If you read this post, your hair might catch on fire if  you are sensitive to things like ethics, honesty, and responsible stewardship of public money.

Seven years ago, the state superintendent of Indiana was a school choice firebrand named Tony Bennett. There was nothing he wouldn’t do to transfer public money from public schools to charter operators or religious schools. He was briefly riding high–the Thomas B. Fordham Institute named him the “reformiest of all reformers.” But then he came a cropper. An AP reporter unearthed the fact that he raised the grade of a charter school owned by one of his campaign donors. That was too much, even for the corrupt swamp overseen by Indiana Republicans. Bennett was defeated when he ran for re-election.  Bennett promptly became State Commissioner of Florida. That gig lasted only weeks, and he had to resign because of the ethics problem he left behind in Indiana.

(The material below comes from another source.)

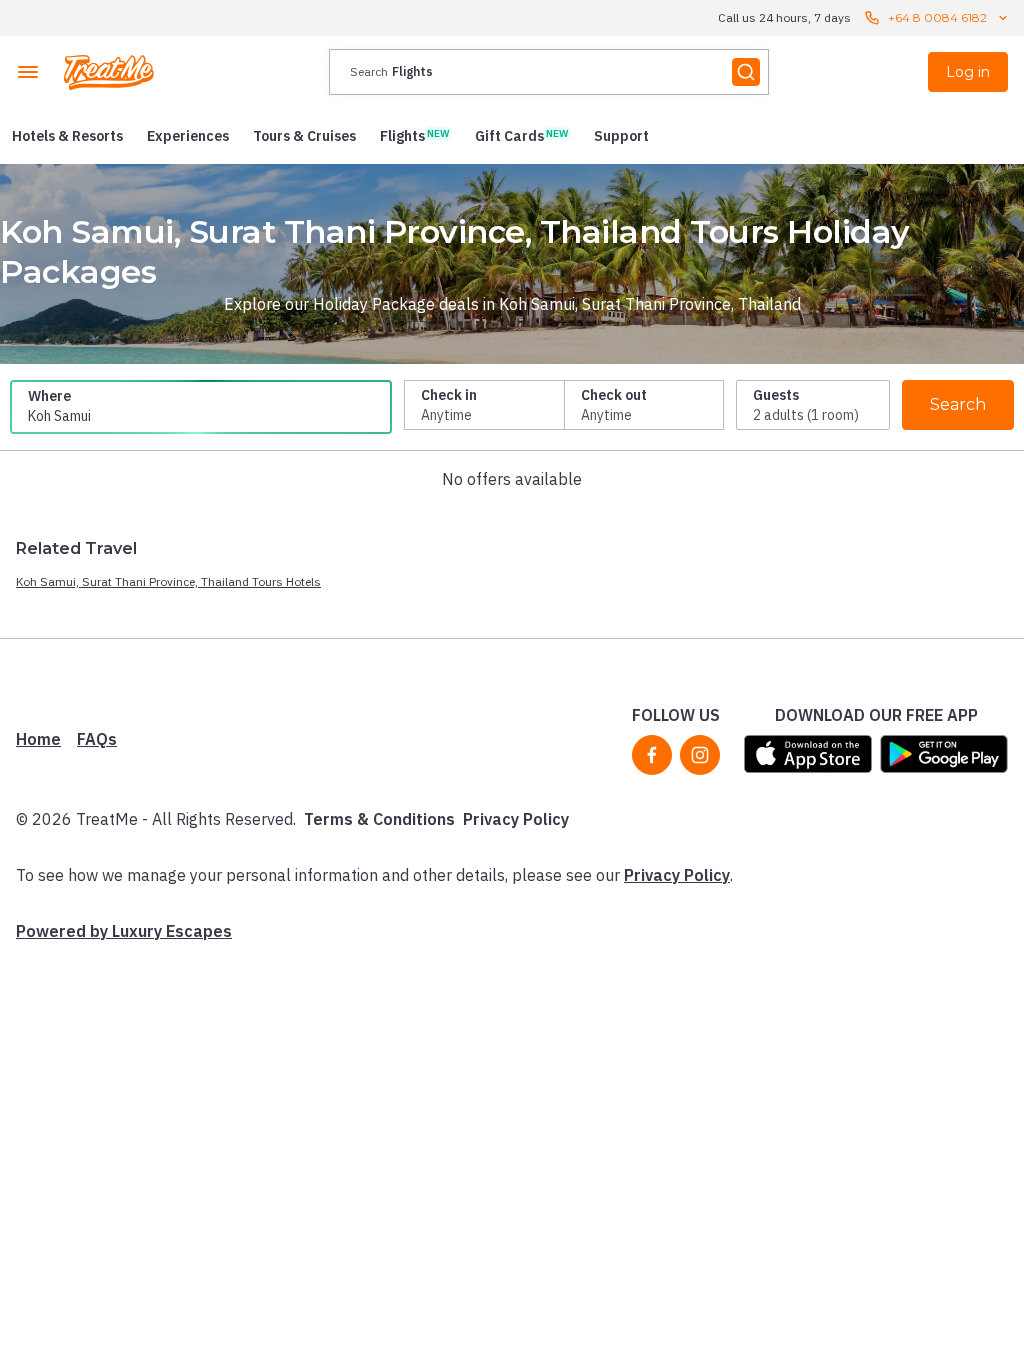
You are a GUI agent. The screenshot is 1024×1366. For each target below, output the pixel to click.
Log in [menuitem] (968, 72)
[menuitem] (67, 136)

One of his decisions during his tenure in Indiana was to hand over three low-performing schools in Indianapolis to the for-profit chain called Charter Schools USA, which is owned by a pal of Jeb Bush. The chain was supposed to “turn” those schools around.

As Indiana blogger Steve Hinnefeld writes, the schools continued to struggle. An extraordinary number of their students decided to homeschool, which boosted the graduation rate of the schools.

Lewis Ferebee, then the superintendent of Indianapolis, now the superintendent in D.C., was happy to work with Charter Schools USA.

Hinnefeld writes:

Charter Schools USA is a for-profit Florida company that operates over 80 schools in six states, according to its website. Its founder and long-time CEO, Jonathan Hage, has played influential roles in Florida Republican politics, including serving on Gov. Ron DeSantis’ education transition team.

Sherry Hage, who is married to Jonathan Hage, is founder and CEO of Noble Education Initiative, the nonprofit that would operate the three Indianapolis schools under a charter issued to ReThink Forward Indiana. There’s also ReThink Forward, a CSUSA arm that’s active in Tennessee; its vice chair is Tony Bennett, the former Indiana superintendent of public instruction.

Noble Education Initiative’s director of educational development and partnerships, Byron Ernest, is on the Indiana State Board of Education. Ernest worked for CSUSA as principal of Emmerich Manual for two years after the state took it over. (He has recused himself from state board decisions about CSUSA).

‘Turnaround academies’

Schools taken over by the state and turned over to managers like CSUSA are called turnaround academies. But they haven’t turned around quickly. T.C. Howe earned six more consecutive F’s under Indiana’s grading system after being taken over. Emma Donnan earned five F’s, then a C.

That’s despite approximately $22.3 million in federal School Improvement Grants that the State Board of Education has awarded to CSUSA for the schools. In recent years, the board has rejected recommendations from the Indiana Department of Education and its leader, Superintendent of Public Instruction Jennifer McCormick, to give a bigger share to district-run public schools that were struggling.

Charter Schools USA asked the Indiana charter board to turn the three Indianapolis schools into charters that it could add to its chain.

Shockingly, the charter board voted 4-3 NOT to give the schools to Charter Schools USA. 

As Chalkbeat reports,

Indiana Charter School Board denied charters Friday for three Indianapolis turnaround schools — a stunning move that could spell the end to the Florida-based Charter Schools USA’s operations in Indianapolis.

As a result, the three Indianapolis schools — Howe High School, Manual High School, and Emma Donnan Middle School — face the prospect of another rocky transition to new management, or even possible closure.

But the board’s 4-3 votes against the charters, which elicited gasps from the audience, marked a major victory for Indianapolis Public Schools, which could win back the three schools that have been under state takeover since 2011. (Two members of the charter board were not present for the vote.)

IPS could reclaim the three schools or close them.

But Charter Schools USA, despite its money and political influence, lost three juicy plums.

(Hint: the state schools’ chief Jennifer McCormick is secretly a friend to genuine public schools. Don’t tell the governor or the legislature.)